Bila ada berita sensitif, bisa jadi kejahatan yang dialami wartawan tersebut terkait dengan berita.

Dalam konteks ini, perusahaan harus menjadi garda terdepan untuk melindungi dan membela wartawan.

Tapi bila wartawan tersebut tidak menulis berita sensitif dalam beberapa waktu terakhir, bisa jadi kejahatan tersebut terkait dengan masalah pribadi.

Pribadi Wartawan

Profesi wartawan sama dengan profesi lain, yaitu melekat pada individu.

Artinya, wartawan tetap menjalankan kerja jurnalistik tanpa terikat pada ruang dan waktu.

Misalnya, saya setiap hari bertugas di Jakarta. Suatu hari saya perjalanan ke Surabaya.

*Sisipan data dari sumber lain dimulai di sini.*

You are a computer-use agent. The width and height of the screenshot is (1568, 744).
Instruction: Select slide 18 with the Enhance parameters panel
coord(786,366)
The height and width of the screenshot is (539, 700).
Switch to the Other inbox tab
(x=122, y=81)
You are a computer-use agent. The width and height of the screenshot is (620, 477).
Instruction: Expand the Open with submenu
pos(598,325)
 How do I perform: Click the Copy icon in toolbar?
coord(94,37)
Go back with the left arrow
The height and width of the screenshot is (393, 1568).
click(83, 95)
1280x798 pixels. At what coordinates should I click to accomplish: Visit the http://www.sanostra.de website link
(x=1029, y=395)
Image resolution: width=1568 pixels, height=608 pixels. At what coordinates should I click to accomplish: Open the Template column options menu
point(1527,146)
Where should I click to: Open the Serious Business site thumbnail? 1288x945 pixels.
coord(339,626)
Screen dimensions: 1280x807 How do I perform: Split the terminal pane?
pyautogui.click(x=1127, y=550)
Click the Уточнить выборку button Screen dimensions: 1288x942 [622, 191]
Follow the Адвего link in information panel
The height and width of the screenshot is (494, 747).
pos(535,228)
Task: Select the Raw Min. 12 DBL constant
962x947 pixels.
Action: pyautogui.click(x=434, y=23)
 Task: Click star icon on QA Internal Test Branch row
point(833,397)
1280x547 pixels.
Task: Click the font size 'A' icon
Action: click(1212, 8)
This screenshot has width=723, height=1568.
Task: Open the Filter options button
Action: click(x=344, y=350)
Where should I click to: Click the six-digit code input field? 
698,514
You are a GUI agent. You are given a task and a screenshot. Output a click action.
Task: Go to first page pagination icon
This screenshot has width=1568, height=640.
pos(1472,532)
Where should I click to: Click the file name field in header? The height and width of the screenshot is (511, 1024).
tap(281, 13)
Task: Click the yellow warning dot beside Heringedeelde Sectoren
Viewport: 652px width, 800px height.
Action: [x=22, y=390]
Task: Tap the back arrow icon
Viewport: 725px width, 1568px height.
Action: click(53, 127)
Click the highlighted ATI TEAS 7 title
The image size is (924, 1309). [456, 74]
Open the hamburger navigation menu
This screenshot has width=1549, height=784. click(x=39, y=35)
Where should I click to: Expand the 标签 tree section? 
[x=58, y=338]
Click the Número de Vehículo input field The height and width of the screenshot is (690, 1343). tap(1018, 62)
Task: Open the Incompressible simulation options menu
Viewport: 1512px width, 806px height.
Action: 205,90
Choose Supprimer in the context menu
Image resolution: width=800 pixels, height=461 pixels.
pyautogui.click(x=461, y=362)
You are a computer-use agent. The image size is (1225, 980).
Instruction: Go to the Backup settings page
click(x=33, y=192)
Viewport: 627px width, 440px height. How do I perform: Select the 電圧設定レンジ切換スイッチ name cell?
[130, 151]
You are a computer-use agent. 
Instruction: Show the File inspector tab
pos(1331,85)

Bila dalam perjalanan ada peristiwa, saya tetap harus menjalankan kerja jurnalistik.

Meskipun profesi wartawan melekat, tapi wartawan tetep memiliki hak privat, misalnya kehidupan sosial di masyarakat, peran dalam keluarga, dan sebagainya.

Saat berperan sebagai individu, bisa jadi si wartawan ada problematika yang diiringi dengan tindak kejahatan, baik sebagai pelaku maupun korban.

Dalam konteks ini, si wartawan tidak bisa dikaitkan dengan profesinya.

Misalnya ada wartawan menjadi korban pemukulan karena terkait utang piutang.

Dalam penerapan pasal tindak pidana atau pemberitaan tidak bisa mengaitkan kasus tersebut dengan penghalangan kerja jursnalis atau penganiayaan terhadap wartawan.

Memang profesi korban adalah wartawan. Tapi, dalam rentetan kasusnya, si wartawan tidak sedang menjalankan kerja jurnalistik.

Jadi, sebelum mengaitkan tidak pidana yang melibatkan wartawan dengan UU Pers, perlu ditelusuri kronologi kasus dan motif di balik kasus tersebut.

Bila kasus tersebut terkait dengan kerja jurnalistik, penyidik bisa menjerat pelaku dengan UU Pers, dan perusahaan media atau organisasi profesi mengadvokasi wartawan tersebut.

Tapi bila si wartawan tidak sedang menjalankan kerja jurnalistik, penyidik cukup menjerat pelaku dengan pasal sesuai UU lain, misalnya KUHP.

Begitu pula bila wartawan terlibat dalam tindak pidana, UU Pers tidak bisa digunakan sebagai tameng untuk melegitimasi tindak pidana tersebut.

Misalnya dalam kasus wartawan dan jaringan narkoba di atas, si wartawan tidak bisa melegitimasi tindakannya untuk kerja jurnalistik.